心と物的自然との外面的-実体的な二元論を主体と客体の対極的に結合した一元論に置き換えたわれわれにとっては、そのような教義は事物の本性からして可能ではありえない。つまり鳥瞰図的にすべての行為の組合せを展望しうるような高みは存在しない。われわれは自ら常に新たに生命の運動の中へ巻き込まれながら、それを断片的にでも捉えるように務めねばならぬ。しかし結果としての主体客体の出会いにとっての前提条件が満たされるためには、主体の側からの働きで現出するもの、即ち運動と知覚が、客体の側からの働きで現出するもの、即ち物的自然の合法則性と互に出会わねばならない。この出会いは、有機体の行為が外的な自然現象と適合し、逆に自然現象が有機体の諸条件に当てはまる時に起きる。その結果、ダーウィン以来生物学が適応 Anpassung と呼んでいる事態が生じることになる。(289頁)

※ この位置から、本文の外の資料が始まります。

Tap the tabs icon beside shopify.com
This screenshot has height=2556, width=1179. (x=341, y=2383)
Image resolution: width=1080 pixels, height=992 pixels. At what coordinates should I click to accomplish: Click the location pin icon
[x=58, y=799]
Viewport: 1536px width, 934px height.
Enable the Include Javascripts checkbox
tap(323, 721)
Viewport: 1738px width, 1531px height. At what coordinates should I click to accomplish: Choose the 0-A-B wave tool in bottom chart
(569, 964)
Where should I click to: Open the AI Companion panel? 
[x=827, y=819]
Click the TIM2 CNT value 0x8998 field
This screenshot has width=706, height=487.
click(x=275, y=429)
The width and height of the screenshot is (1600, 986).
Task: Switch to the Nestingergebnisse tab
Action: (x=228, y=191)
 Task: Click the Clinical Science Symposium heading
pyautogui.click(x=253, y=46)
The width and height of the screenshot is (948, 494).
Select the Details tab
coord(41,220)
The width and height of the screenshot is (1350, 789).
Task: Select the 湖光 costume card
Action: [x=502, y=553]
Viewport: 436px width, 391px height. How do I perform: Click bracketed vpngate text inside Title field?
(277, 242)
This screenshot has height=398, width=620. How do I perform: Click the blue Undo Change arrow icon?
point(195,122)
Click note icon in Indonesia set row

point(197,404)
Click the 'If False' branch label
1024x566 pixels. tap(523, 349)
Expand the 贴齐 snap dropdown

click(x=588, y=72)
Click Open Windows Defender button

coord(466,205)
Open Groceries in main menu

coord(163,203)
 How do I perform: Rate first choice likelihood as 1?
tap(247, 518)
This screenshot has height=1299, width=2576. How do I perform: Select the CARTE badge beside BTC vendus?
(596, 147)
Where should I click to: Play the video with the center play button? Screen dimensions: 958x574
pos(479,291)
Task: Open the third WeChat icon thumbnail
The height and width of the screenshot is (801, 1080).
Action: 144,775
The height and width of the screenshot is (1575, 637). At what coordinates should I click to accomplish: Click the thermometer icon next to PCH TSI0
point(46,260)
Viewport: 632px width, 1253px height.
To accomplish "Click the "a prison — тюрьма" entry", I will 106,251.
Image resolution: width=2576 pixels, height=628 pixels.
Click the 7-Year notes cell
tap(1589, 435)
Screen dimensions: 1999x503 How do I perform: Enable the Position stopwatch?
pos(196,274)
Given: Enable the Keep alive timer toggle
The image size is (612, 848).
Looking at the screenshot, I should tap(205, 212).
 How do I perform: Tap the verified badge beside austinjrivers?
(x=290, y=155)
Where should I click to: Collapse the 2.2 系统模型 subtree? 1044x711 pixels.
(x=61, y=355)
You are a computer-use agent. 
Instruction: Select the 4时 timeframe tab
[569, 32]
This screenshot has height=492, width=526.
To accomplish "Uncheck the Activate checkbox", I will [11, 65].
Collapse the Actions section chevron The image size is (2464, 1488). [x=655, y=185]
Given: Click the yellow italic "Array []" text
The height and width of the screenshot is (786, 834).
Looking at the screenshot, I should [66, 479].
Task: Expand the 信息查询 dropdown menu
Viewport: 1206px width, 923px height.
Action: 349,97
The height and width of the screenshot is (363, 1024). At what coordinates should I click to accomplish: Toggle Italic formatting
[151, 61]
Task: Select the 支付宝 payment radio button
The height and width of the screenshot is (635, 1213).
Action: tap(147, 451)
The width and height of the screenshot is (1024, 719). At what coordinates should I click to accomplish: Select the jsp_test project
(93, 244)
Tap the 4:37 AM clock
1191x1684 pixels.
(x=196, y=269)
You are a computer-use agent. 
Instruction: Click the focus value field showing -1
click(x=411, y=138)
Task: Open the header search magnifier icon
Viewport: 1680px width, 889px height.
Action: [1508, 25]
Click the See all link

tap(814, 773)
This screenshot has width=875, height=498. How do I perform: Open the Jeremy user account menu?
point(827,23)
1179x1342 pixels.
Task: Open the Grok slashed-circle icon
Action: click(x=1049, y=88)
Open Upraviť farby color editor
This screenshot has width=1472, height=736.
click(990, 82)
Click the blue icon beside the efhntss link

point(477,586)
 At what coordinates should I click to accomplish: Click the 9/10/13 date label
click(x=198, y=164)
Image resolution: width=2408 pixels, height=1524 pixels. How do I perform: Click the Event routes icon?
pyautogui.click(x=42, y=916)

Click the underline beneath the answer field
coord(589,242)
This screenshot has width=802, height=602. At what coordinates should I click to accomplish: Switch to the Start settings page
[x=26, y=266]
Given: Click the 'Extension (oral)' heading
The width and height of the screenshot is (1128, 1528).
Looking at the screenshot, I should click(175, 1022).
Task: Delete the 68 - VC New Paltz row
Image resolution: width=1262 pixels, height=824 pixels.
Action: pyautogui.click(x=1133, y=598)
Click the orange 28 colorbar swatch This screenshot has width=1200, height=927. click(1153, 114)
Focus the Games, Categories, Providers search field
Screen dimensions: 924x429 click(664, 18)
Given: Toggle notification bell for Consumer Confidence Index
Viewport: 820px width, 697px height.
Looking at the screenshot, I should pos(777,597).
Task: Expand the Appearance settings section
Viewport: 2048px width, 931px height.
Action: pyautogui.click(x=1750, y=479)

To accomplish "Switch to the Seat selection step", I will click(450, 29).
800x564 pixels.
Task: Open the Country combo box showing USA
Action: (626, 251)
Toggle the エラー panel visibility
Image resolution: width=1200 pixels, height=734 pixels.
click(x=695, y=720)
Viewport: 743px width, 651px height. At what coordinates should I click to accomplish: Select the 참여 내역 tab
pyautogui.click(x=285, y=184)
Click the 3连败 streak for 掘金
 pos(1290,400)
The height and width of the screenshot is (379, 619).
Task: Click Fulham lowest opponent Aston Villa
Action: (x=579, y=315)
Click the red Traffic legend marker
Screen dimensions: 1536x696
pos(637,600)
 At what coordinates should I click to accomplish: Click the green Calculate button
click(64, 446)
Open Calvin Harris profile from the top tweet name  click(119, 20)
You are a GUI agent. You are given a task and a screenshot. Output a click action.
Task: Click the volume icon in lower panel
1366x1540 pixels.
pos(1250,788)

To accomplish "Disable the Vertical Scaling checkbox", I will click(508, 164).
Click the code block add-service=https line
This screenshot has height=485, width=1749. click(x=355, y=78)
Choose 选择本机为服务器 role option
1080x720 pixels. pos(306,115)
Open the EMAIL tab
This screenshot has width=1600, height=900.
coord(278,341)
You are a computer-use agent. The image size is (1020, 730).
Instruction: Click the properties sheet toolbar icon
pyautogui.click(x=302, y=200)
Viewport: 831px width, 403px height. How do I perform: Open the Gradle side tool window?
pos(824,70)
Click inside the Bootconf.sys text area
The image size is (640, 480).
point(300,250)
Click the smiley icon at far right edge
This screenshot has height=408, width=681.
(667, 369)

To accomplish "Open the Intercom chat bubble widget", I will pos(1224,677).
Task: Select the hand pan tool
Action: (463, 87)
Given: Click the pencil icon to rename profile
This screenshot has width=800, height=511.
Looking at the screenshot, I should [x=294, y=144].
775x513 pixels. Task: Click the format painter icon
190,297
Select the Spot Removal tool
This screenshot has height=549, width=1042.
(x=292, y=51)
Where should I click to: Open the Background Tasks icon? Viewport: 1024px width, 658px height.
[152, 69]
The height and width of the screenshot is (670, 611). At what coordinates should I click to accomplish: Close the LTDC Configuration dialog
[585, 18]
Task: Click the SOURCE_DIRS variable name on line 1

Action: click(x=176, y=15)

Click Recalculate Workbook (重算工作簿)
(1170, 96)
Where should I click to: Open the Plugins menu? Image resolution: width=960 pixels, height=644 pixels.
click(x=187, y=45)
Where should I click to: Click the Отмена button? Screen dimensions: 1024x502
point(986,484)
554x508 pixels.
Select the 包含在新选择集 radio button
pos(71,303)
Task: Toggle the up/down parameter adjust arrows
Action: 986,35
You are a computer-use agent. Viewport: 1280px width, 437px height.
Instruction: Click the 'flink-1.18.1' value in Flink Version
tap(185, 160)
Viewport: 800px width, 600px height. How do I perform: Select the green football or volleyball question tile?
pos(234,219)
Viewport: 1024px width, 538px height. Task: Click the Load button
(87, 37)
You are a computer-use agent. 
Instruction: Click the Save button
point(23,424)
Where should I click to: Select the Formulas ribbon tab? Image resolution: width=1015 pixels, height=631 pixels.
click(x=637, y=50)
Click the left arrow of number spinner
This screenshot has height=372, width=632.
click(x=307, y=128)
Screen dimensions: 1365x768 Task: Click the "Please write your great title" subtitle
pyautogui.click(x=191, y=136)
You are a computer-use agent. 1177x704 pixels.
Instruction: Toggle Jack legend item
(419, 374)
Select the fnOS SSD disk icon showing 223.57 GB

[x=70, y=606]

それ自体で独立に存在する主体も客体もない。主体が主体でありうるのは、客体へと運動と知覚を通じて働きかけるかぎりにおいてであるが、それだけではまだ必要条件を満たしただけである。その働きかけが客体の合法則性に適合しているときはじめて、主体は主体であり、客体は客体でありうる。私たちは生命の運動の中に巻き込まれつつあるかぎりにおいて主体としての生成過程にあり、その過程はそれが自然現象の合法則性に適合しているかぎりにおいて持続する。